[Names used in this article are fictitious]
A lawyer has been fined $1,500 for failing to comply with a lawyers standards committee order to reduce a fee he charged.
The committee determined that the failure to comply with the order was unsatisfactory conduct.
Ms Witherfield complained to the Lawyers Complaints Service about the fees that the lawyer, Jorkins, charged for administering her late mother’s estate.
Ms Witherfield was the estate’s administrator and Jorkins was instructed to act as solicitor for the estate. He charged fees of $22,754 plus GST for the estate administration.

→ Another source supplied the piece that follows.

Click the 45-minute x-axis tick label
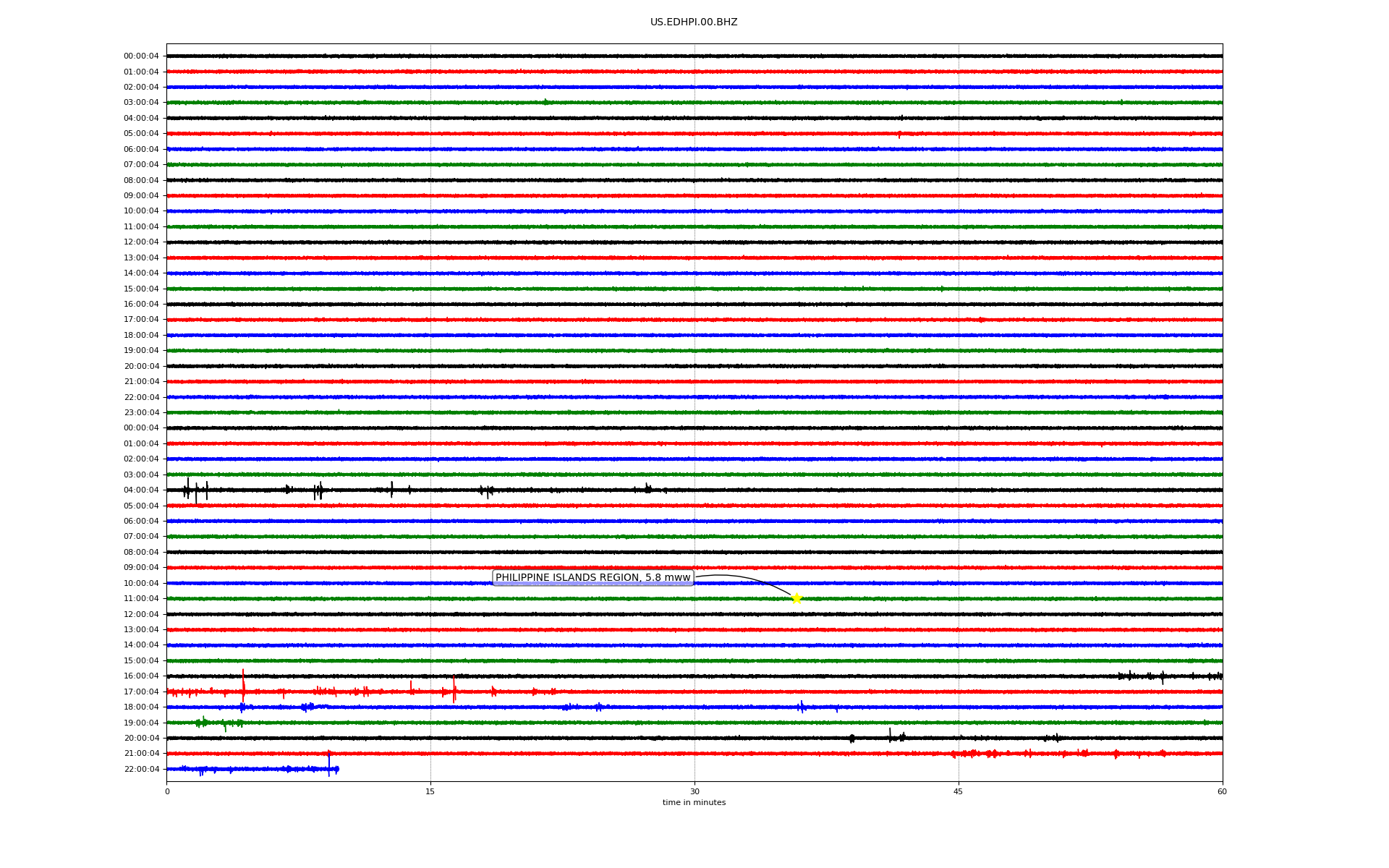Viewport: 1389px width, 868px height. click(958, 791)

These were calculated by reference solely to a scale of charges based on the value of the estate.
Before the committee had made a determination, the parties resolved the fees dispute and made a confidential settlement agreement. Ms Witherfield then withdrew her complaint.
The committee, however, considered an important issue had been raised relating to Jorkins’s charging method and decided to continue dealing with the complaint.
A cost assessment was carried out and the cost assessor recommended that a fair and reasonable fee was $6,000 plus GST and disbursements.
The committee determined that Jorkins had breached rule 9 of the Lawyers and Conveyancers Act (Lawyers: Conduct and Client Care) Rules 2008 by charging fees that were unfair and unreasonable. The committee ordered Jorkins to reduce his fees to $6,000 plus GST and disbursements.
The New Zealand Law Society followed up the decision and asked Jorkins to confirm the fees had been reduced and that he had complied with the standards committee orders. Jorkins responded: “We confirm that monies were repaid in February 2015 and all matters have been settled”.
In May 2015 the Lawyers Complaints Service received an evaluation from Ms Witherfield, which said: “I am surprised and disappointed that [Jorkins] was not made to reduce his fee and give us a total refund”.
The committee then resolved to commence an own motion investigation pursuant to section 130(c) of the Lawyers and Conveyancers Act 2006, and advised Jorkins.
Jorkins responded, saying that any breach of the orders (which was denied) was unintentional. He had taken the view that the confidential settlement agreement was an end to his financial obligations to Ms Witherfield and that he was not required to further reduce his fee.
Because the committee was aware that a confidential settlement had been reached, it ought not to have made an order reducing the fee, he said. He also said that the private agreement took priority over the committee’s order, such that he was not required to comply with it.
“The committee was of the view that it would undermine the complaints process if a private settlement was able to take priority over a standards committee determination,” the committee said.
“There are public policy considerations to ensure that standards committee determinations are complied with. If any party is unhappy with a decision, then the proper course is to apply to the LCRO for review.”
As well as the $1,500 fine, the committee ordered Jorkins to pay $1,500 costs and reminded him of his obligation to certify that he has complied with all standards committee orders when renewing his practising certificate.